- **WHAT YOU WILL DO**:
Read the entries below and pull out each line with the string "Vaca".

- **MATERIAL SHOWN**:
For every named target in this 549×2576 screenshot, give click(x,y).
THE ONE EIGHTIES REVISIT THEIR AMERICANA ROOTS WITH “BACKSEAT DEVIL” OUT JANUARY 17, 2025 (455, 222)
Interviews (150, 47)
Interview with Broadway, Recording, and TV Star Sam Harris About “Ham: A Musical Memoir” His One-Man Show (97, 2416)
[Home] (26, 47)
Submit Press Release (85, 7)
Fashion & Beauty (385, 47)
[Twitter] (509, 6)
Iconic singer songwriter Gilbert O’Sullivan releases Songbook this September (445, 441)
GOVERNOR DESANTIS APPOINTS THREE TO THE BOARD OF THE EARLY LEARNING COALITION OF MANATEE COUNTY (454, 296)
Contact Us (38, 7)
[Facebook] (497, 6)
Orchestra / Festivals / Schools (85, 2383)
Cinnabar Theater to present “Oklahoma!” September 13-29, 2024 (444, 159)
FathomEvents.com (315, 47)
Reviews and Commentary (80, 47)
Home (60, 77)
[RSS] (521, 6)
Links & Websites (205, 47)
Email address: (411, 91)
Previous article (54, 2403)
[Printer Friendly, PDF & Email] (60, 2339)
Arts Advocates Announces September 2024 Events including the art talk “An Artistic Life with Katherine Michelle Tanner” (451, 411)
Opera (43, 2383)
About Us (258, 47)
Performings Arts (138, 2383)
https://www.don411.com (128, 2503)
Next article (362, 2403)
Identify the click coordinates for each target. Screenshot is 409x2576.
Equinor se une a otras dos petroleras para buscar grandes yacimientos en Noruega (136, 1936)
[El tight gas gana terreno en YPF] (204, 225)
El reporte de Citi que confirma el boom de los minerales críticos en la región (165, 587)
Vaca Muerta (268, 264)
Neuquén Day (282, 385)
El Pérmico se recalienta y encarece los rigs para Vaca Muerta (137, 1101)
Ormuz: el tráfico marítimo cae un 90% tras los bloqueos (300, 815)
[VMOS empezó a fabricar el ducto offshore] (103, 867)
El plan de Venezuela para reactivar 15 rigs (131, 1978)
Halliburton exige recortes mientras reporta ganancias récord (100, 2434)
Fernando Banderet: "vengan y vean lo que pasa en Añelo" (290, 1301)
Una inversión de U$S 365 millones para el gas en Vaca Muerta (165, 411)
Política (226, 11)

- **ANSWER BELOW**:
Vaca Muerta (268, 264)
El Pérmico se recalienta y encarece los rigs para Vaca Muerta (137, 1101)
Una inversión de U$S 365 millones para el gas en Vaca Muerta (165, 411)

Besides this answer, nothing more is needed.